Colombia’s Mobile Revolution

October 20th, 2008 by Jon Evans | Comment » | Viewed 18353 since 04/15, 2 today

BOGOTA, COLOMBIA—This is a seriously schizophrenic country. On a recent morning I went from a briefing at Doctors Without Borders’ local headquarters, where I learned about a skyrocketing refugee count from newly emerging groups of narco-terrorists, and massacres where the killers played soccer with their victims’ severed heads; then I went across town and discovered an terrific made-in-Colombia technical innovation that just might change a whole lot of lives for the better.

The company is Gemalto, and the innovation is banking from your mobile phone. From any mobile phone, so long as it’s GSM (the standard used by most of the world, including Rogers, Fido, T-Mobile, Cingular, and AT&T.) Their key innovation was miniaturizing their software so that it fits entirely onto a SIM card — that little notched chip which is your phone’s removable soul, as opposed from its Nokia or Motorola body.

(Technical detail, for those so inclined: their lead designer German Martinez actually managed to stuff a secure Java applet into 18 kilobytes, which, take it from this former software engineer, is the programming equivalent of nailing a quadruple axle through flaming hoops in a tiger cage.)

Gemalto’s software is already preinstalled on 25 million South American SIM cards, and their user-growth graphs have a pleasing 45-degree upwardness. You can use it to pay bills, transfer money between your accounts, and soon, transfer money to other people — all in 8 seconds, from your phone. Entering a PIN code every time for security, of course.

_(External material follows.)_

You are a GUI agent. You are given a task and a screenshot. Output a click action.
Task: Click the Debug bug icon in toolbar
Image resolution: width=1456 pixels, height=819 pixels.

What’s more, this free service actually makes money — ah, the miracle of profit — by making it much easier to buy prepaid minutes or pay your phone bill, which leads to more phone use and hence more money for the networks. Meanwhile the bank takes a tiny slice of every such transaction.

But most interesting to me is their plan to extend service to people who don’t currently have a bank account. That’s 75% of Colombia’s population; even more for some of the countries they’re expanding into, such as Peru and Venezuela. People in remote jungle villages without land lines, much less branch offices, will be able to get bank accounts for the first time. (Even the very poor. SIM cards cost all of $2 here, and you can rent cell phones for 5 cents/minute.)

Try to imagine your life without a bank account, and you’ll begin to realize just how big a deal they are. You don’t have to keep your money under your mattress, or travel with it wadded in your pockets. You can get remittances from city relatives, or loan money to faraway friends. And a bank account is the first step on the road to credit cards and loans.

Hernando de Soto argues in The Mystery of Capital that many of the world’s poor are poor because they can’t turn their assets into capital; for instance, they usually don’t have property rights to the land where they live, so they can’t get a mortgage. Gemalto’s software obviously doesn’t solve that problem, but it does make any solution much easier to implement. Mobile banking for the unbanked doesn’t sound as sexy as, say, One Laptop Per Child — but in the long run, it’s a much bigger deal.

Oh, and you may wonder: why can’t you do this on your phone, in the allegedly far more advanced First World? (I guess you could log on to your bank’s web site with its browser, but trust me, this is much easier.) Good question. I sure wish I had an answer.